Тарабрин обходил свою партию не как унтер, а как старший. У всякого нового спрашивал, за кем тот идёт и кто идёт за ним. Получал ответ и шёл дальше.
Шадрин лежал у самого края, головой к германской проволоке. Он поведёт первую волну.
— Приметы? — спросил я.
— Куст сбитый, что Терентий Иваныч называл. Столб от старой изгороди, левее. И свежая воронка.
— Ночью различишь?
— Куст различу. Столб различу. Воронку может присыпать от нашего же огня.
Он подумал, глядя вперёд.
— Двух мне хватит.
Мы полежали рядом молча. С германской стороны было тихо так, как бывает только там, где очень много людей и все молчат по одной причине.
— Егор Прокофьич.
Он повернул голову. Я назвал его по имени впервые.
— Слушаю, ваше высокоблагородие.
— Ты в четырнадцатом на Крещенье лёд мерил в две ладони. Помнишь?
— Помню, как не помнить.
— Как ты его мерил?
— Пешнёй бил. В трёх местах. Где тоньше — там и мерил.
Он помолчал и добавил:
— Мерить надо там, где хуже. По лучшему месту никто не ходит.

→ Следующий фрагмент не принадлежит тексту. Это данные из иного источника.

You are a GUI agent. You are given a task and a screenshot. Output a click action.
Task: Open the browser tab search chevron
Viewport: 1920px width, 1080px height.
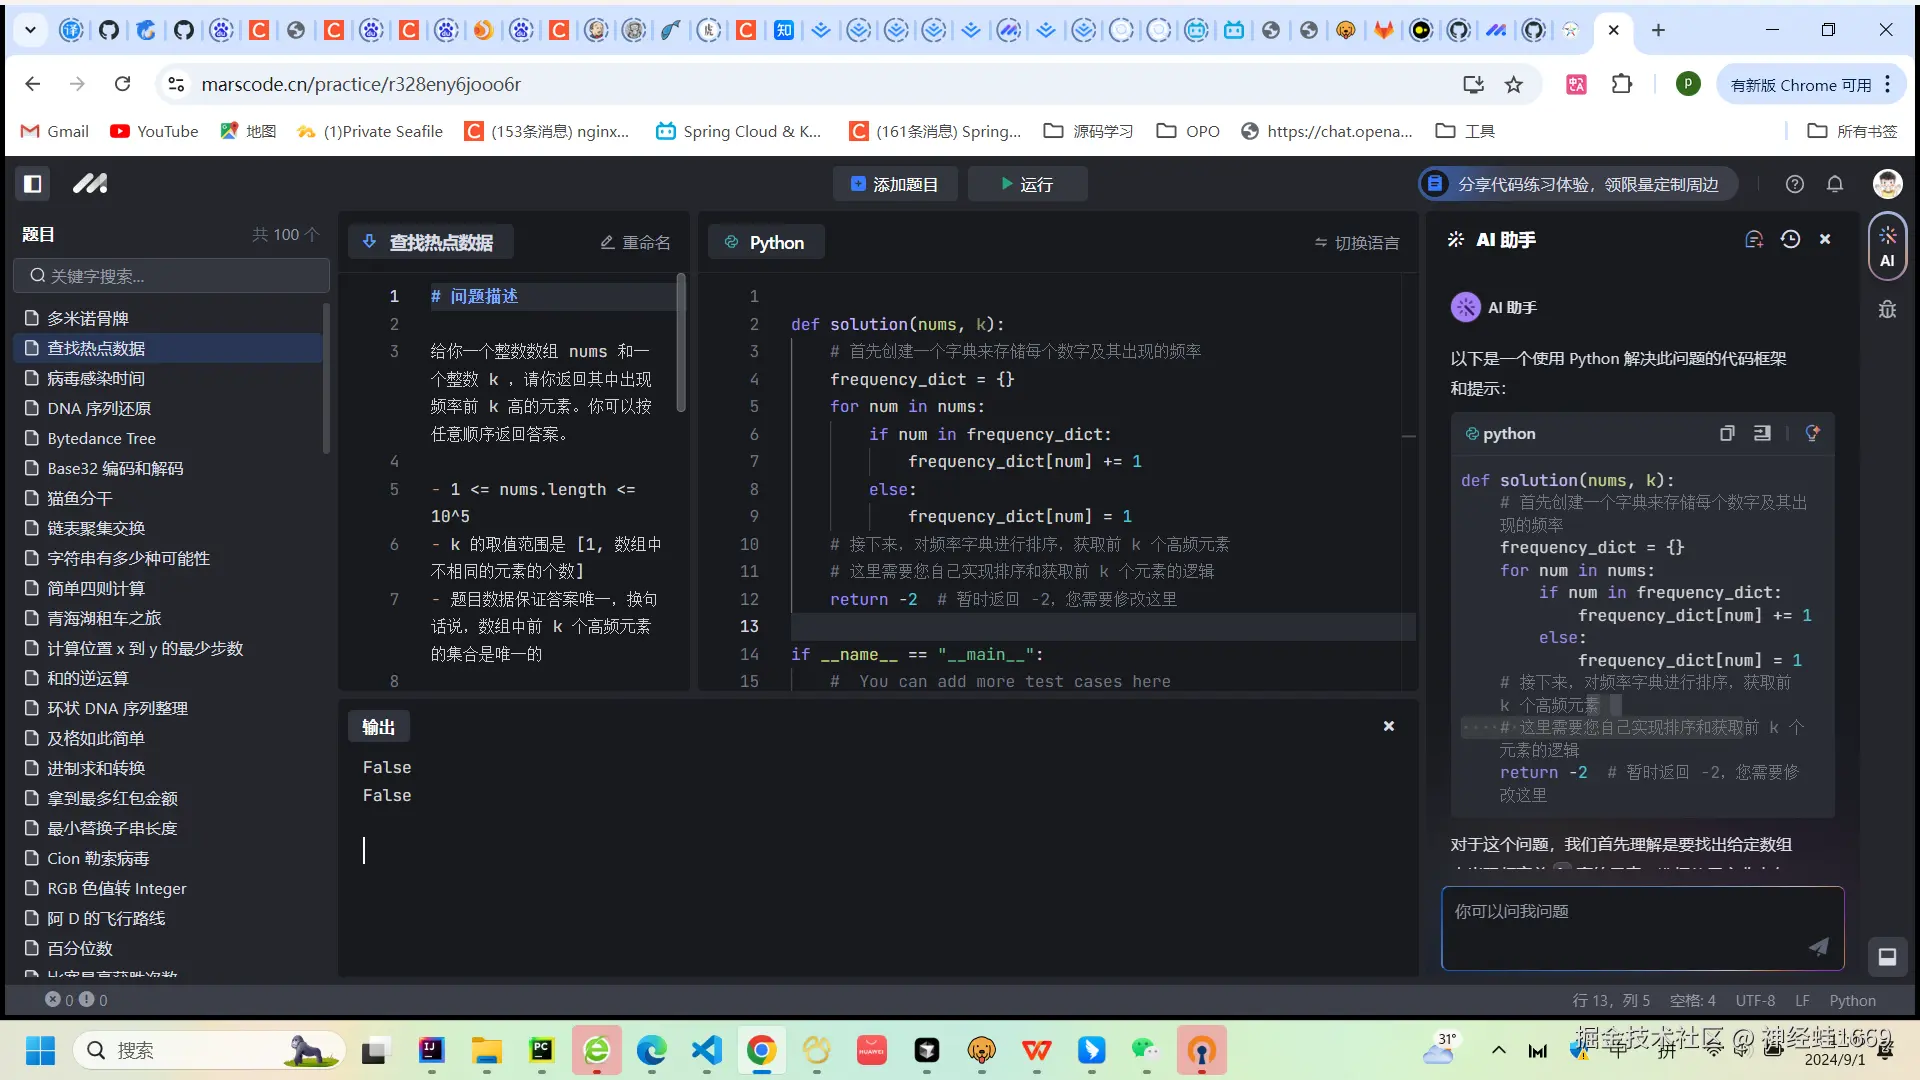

Я это знал и без него. Я спросил не за тем.
Корнев пришёл на плацдарм не по службе: его сапёры утром уходили на свой участок.

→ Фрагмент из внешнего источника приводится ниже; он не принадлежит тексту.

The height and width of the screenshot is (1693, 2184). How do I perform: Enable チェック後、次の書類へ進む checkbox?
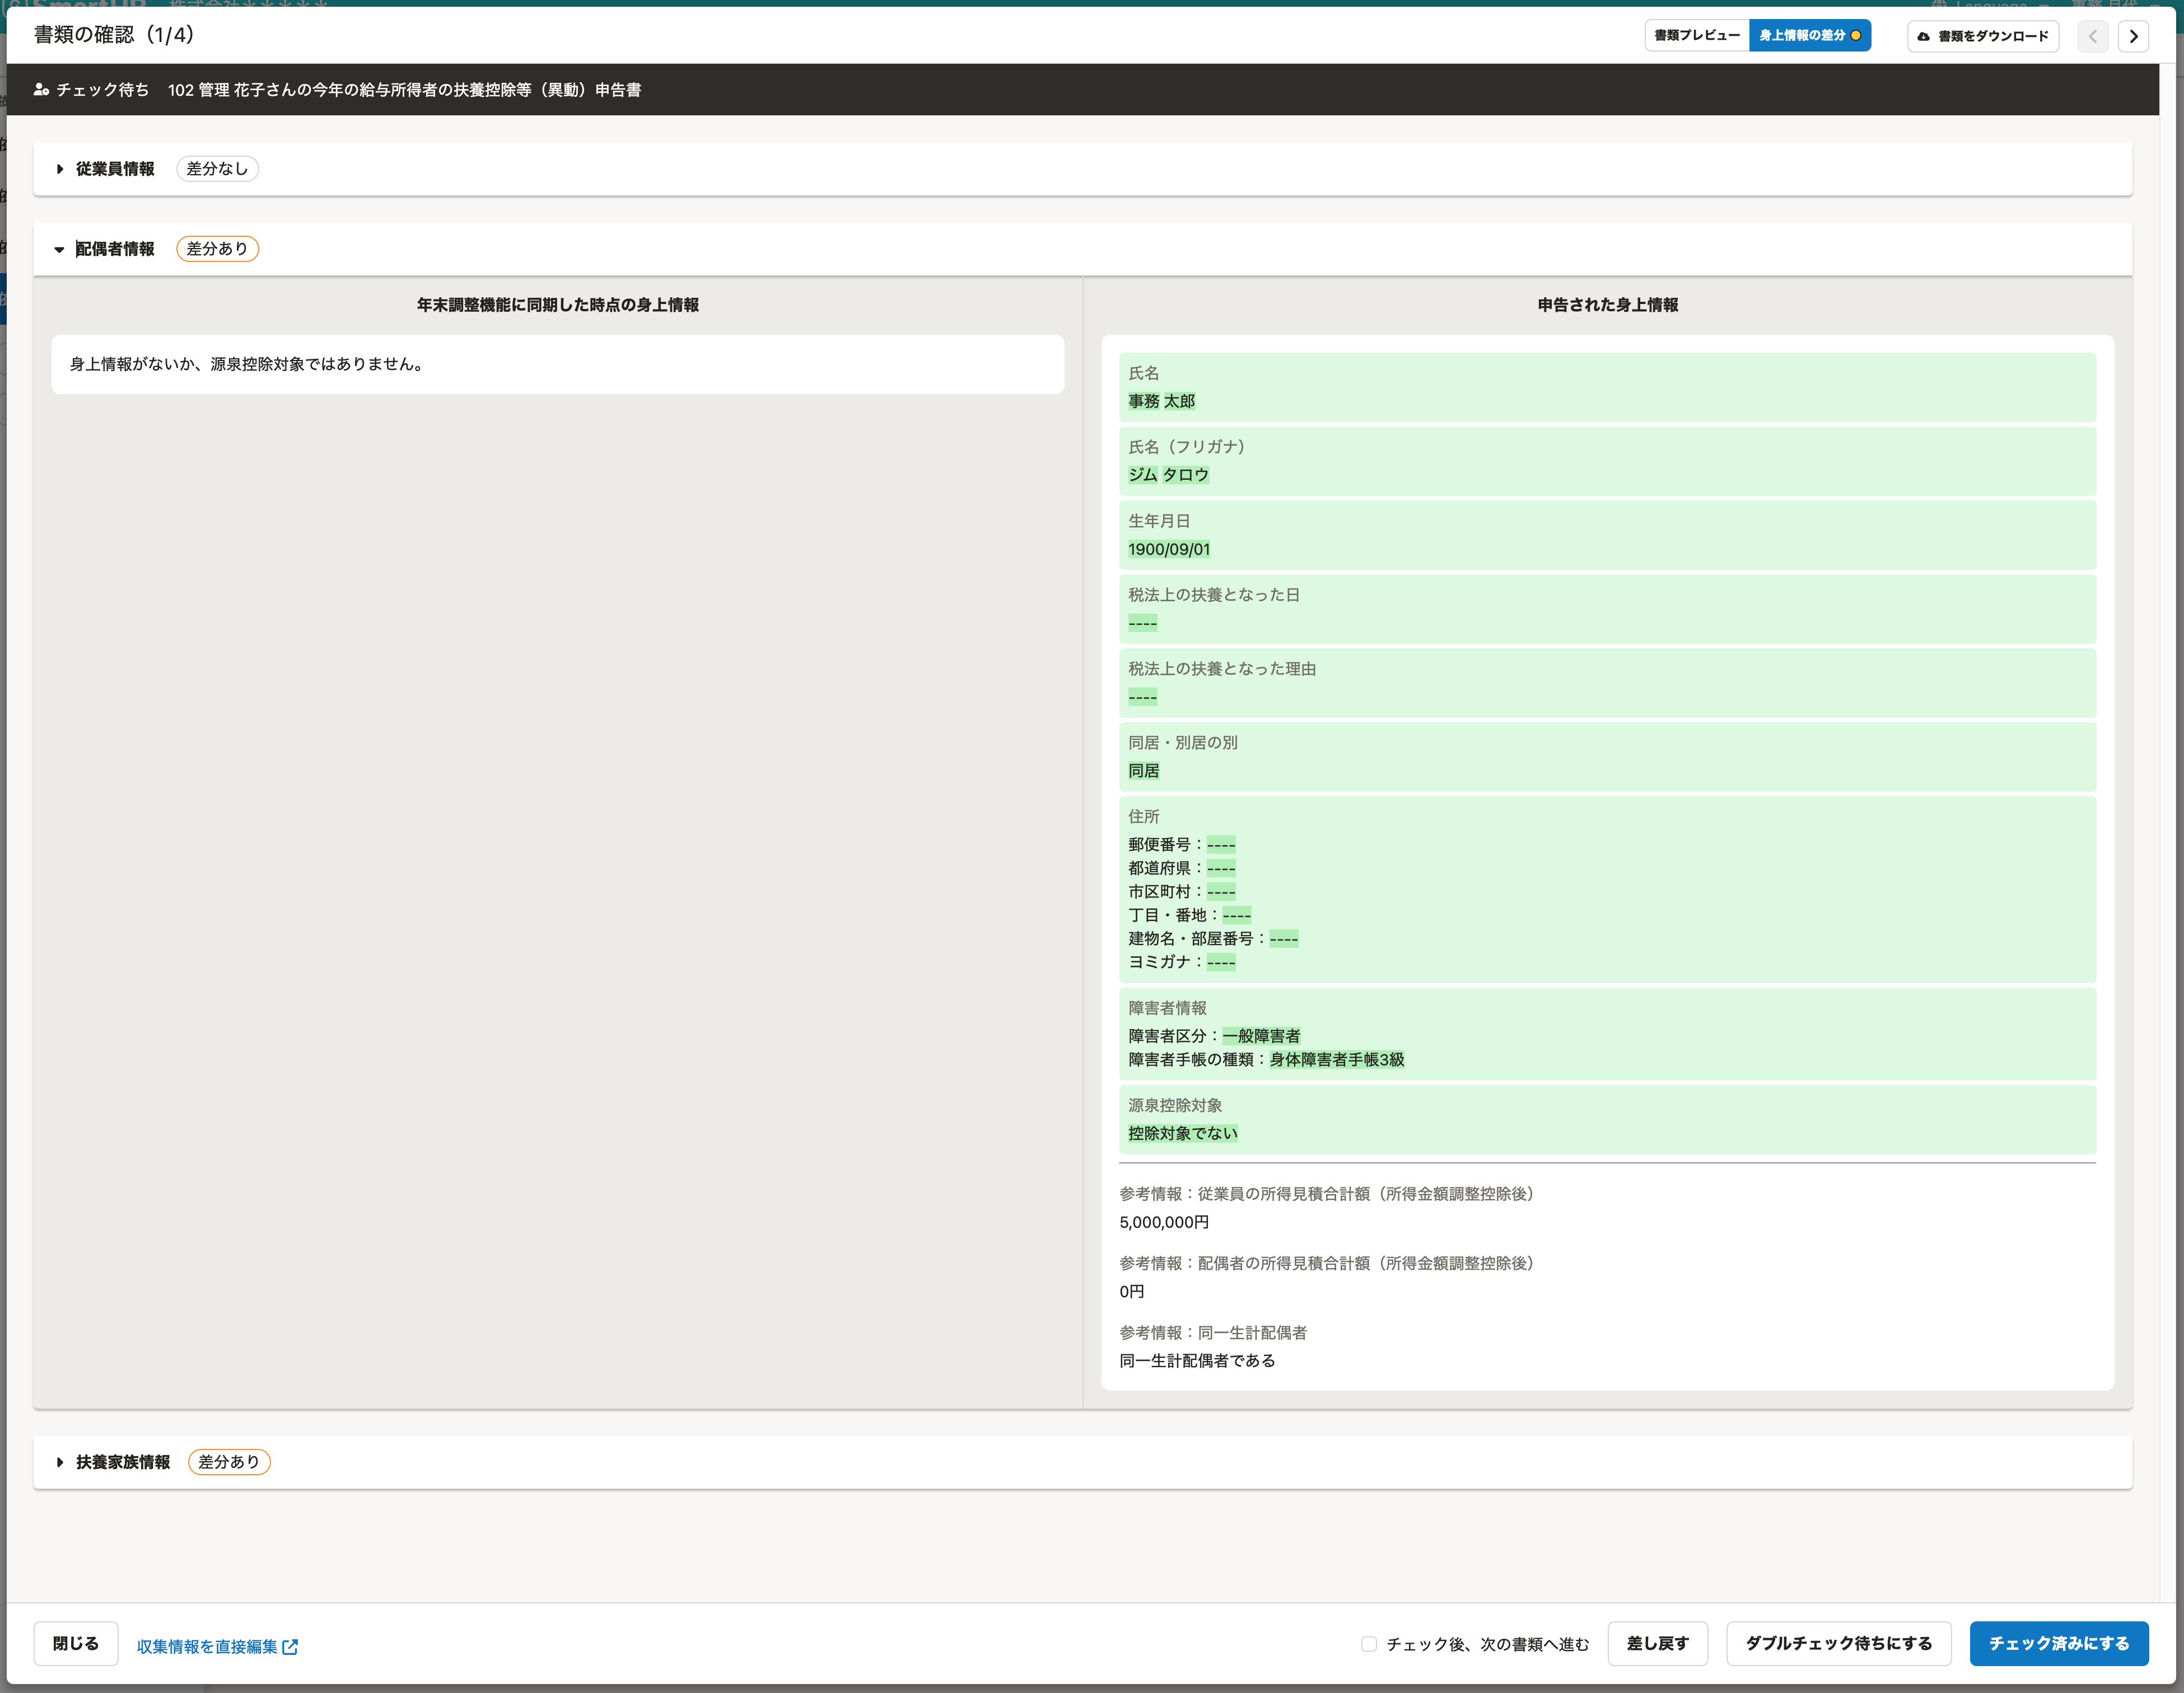point(1368,1644)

Он принёс горсть земли и высыпал её мне на планшет.
— Верхний слой за ночь отсырел, — начал он. — Роса будет. Пыль вашу к утру прибьёт, и свежий срез опять станет виден.
— И что теперь делать?
— Да ничего уже. К утру всё равно.
Он постоял, поглядел на германскую проволоку и сказал единственное, что имело смысл говорить сапёру пехоте в такую ночь:
— Ход я вам от стыка до плацдарма подчистил. Носилки пройдут. Проверил сам, лёжа, с носилками.
На повороте обернулся:
— Я вам ещё четверых оставлю. Отпишусь после.

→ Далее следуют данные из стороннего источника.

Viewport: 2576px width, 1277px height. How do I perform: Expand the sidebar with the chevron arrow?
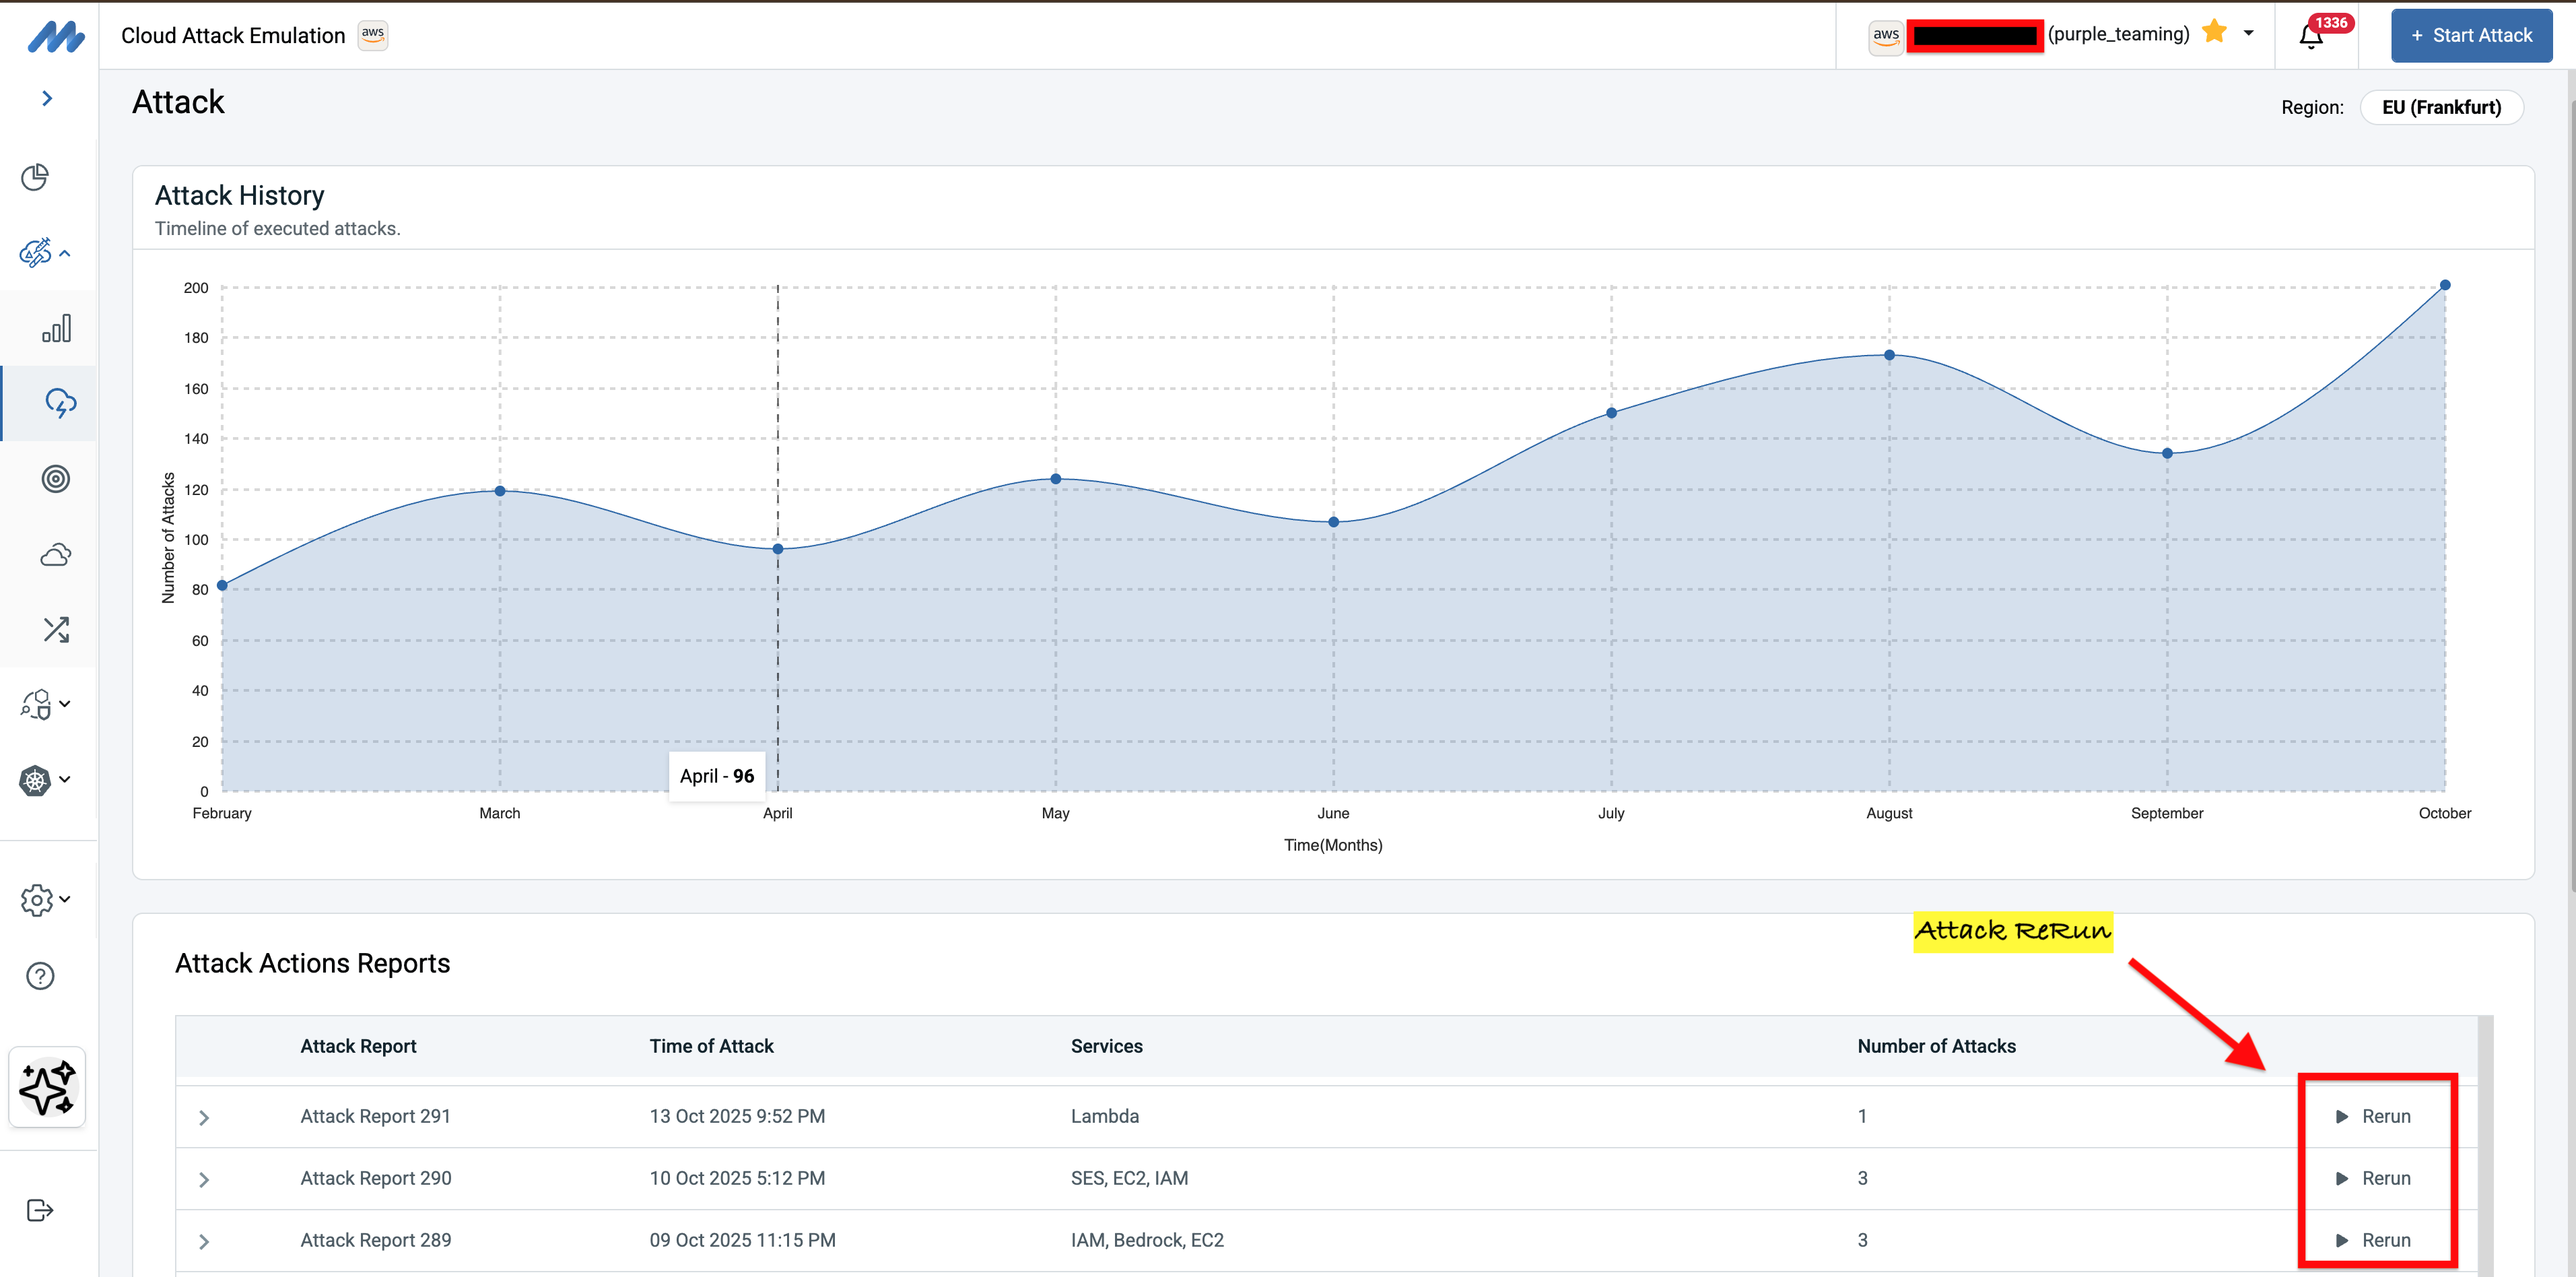point(47,98)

Отписываться ему за это будут долго, и он это знал.
Двое из новых врали друг другу про жизнь после войны — неумело и с удовольствием. Один обещал жениться на дочери волостного писаря, которая ему сроду не была обещана, другой — купить мельницу, на которую ему не хватило бы и десяти лет жалованья.
Их никто не поправлял.
У третьей ячейки молодой негромко повторял список слов: «пошёл» — начинай; «садится» — уходи из-под стенки. Сосед слушал и однажды поправил ударение.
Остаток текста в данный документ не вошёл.